XCode Adventures – Enter the H.265!


Background

For a brief moment we all lived in a Golden Age of transcoding.  CPUs with power to spare, mature open source libraries supporting GPUs with even more power to spare, native libraries optimized for those GPUs getting adoption, and IGPs, long considered useless for pretty much anything, suddenly enjoying a Renaissance thanks to Quick Sync. Hell, even mobile chipsets have matured enough to get the job done.  Of course the caveat here is this all assumes 1080p and H.264; aka “HD video”.  Which was great… While it lasted.  Just as we were lulled into a false sense of security, along comes 4k and H.265 to ruin everything!

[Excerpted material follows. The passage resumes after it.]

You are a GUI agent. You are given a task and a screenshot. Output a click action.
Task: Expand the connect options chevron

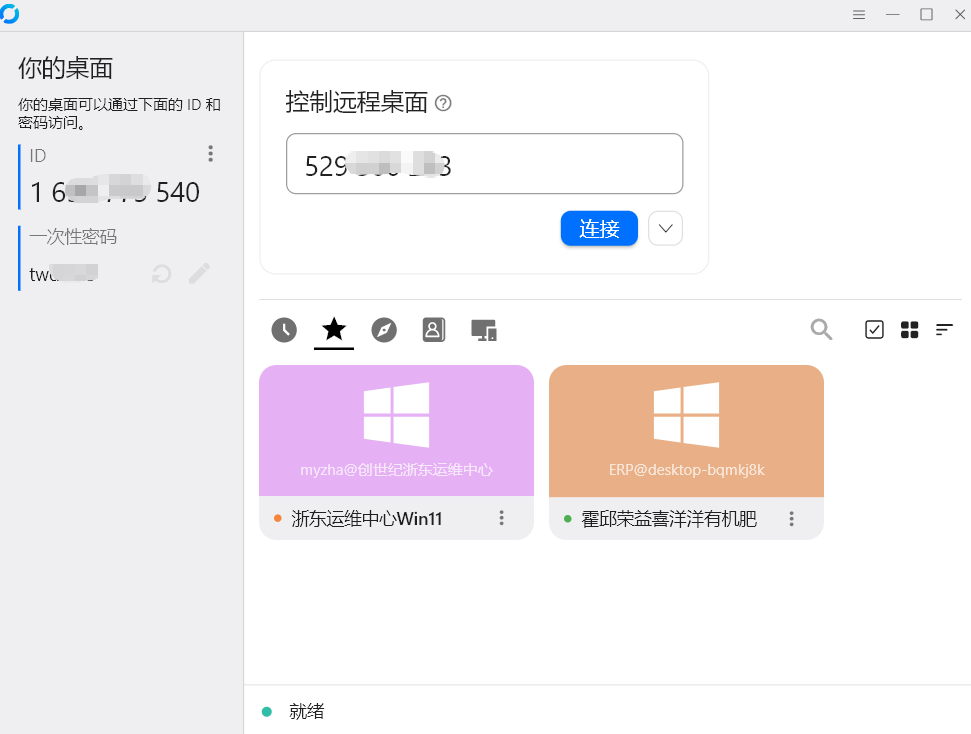664,228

At 3840×2160, 4k is at best 4x the workload of the 1920×1080 pixel count of 1080p.  Unfortunately, it gets even worse though.  See pixel counts aren’t the full picture (pun intended), a pixel isn’t much good without color data.  Most 1080p content is 8 bit, meaning 1 byte of color data for red, green and blue, 24 bits (3 bytes) total.  For 1080p, that means a single raw frame is 1920x1080x3=6220800 or roughly 6.2MB.  4k, on the other hand, is typically 10 bit color which means 30 bits (4 bytes rounding up) total.  That means 3240x2160x4=33177600 or roughly 33.1MB.  Yeah, that’s a really bad 5.3x increase!  Suddenly the hardware isn’t looking so shiny any more!

Test Setup

With 4k content becoming slightly more common, the time seemed right to quantify just how bad things had gotten.  For the test a BluRay rip of Prometheus was chosen.  Here’s the gories on the source file:

promprops

BluRay rip, 3840×1600 source resolution (odd aspect ratio), 10 bit YUV color model, encoded at 16Mb/s using H.265(HEVC) into an MKV container.  Audio track includes multiple languages and total file size is a wopping 18.8GB.

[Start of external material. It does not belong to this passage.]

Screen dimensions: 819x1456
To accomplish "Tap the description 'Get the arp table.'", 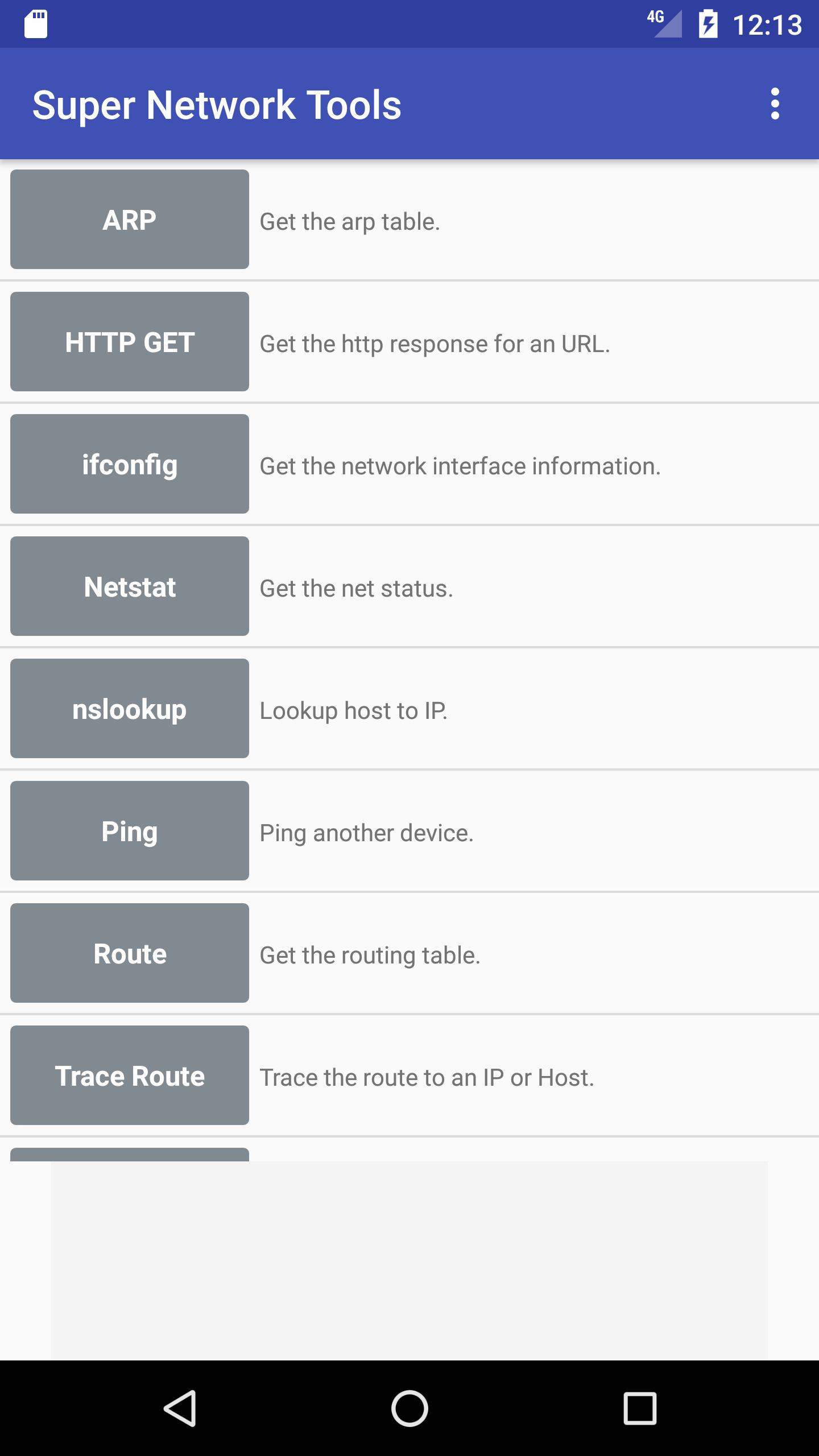I will [349, 222].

The goal of the project was to reduce the size of this beast to under 4GB by applying the following transformations:

  • non English audio tracks stripped
  • non English subtitles stripped
  • bit rate reduced to 12Mb/s

 

To accomplish the task, the Gaming Beast and the Beast Server were going head to head.  Specs are as follows:

Gaming Beast Beast Server
CPU Intel Core i7 7700k, 4 core@4.5Ghz Intel Xeon E5-2630v4, 10 core@2.2Ghz
RAM 32GB DDR4 3200 128GB DDR4 1866 ECC RDIMMs
Disk Toshiba 500GB NVMe 4xSamsung EVO 500GB SATA3 SSD in RAID10
GPU 1080Ti SLI (only one GPU supported for xcode) GTX Titan X Pascal (not Xp)

On the NVidia systems, the NVidia H.265, NVEnc Cuda Decoder was utilized for maximum GPU efficiency:

stxsets

Results

The following scenarios were tested:

  • 1080Ti – GPU xcode performance
  • Xeon E5 10 core – CPU xcode performance
  • GTX Titan Pascal – GPU xcode performance

The results were a bit surprising.  First, let’s do a spoiler alert and start with the champion.  We give you the mighty 1080Ti!  The 1080Ti SLI system was able to chew through the xcode task at 128fps and completed it in 22 minutes while also managing to run through Unigine Heaven 4.0 with 4k/max settings at an amazing 53fps!  Really a crazy result!

Transcode in progress:

stax1080ti

Heaven running at ludicrous speed simultaneously:

heavenxcode

Moving on to the Xeon, we have the second place winner; not surprisingly, the GTX Titan X Pascal managing 125fps and getting the job done in a still impressive 26 minutes:

staxtitan

So it looks like the GPUs can manage 2 4k transcodes per hour, which while a far cry from the lightning fast performance of1080p streams (~5 minutes), is still damn good.  Unfortunately, last and really very much least, is the brute force pure CPU method.  Here we finally see apocalyptic results with the Xeon only able to manage 3.7fps and needing a whopping 14 hours!

xeonstax

This was a great test because it proved that in the world of H.265 and 4k transcoding, investing in a GPU pays big dividends and even very core dense parts like the E5 10 core can’t make up the gap.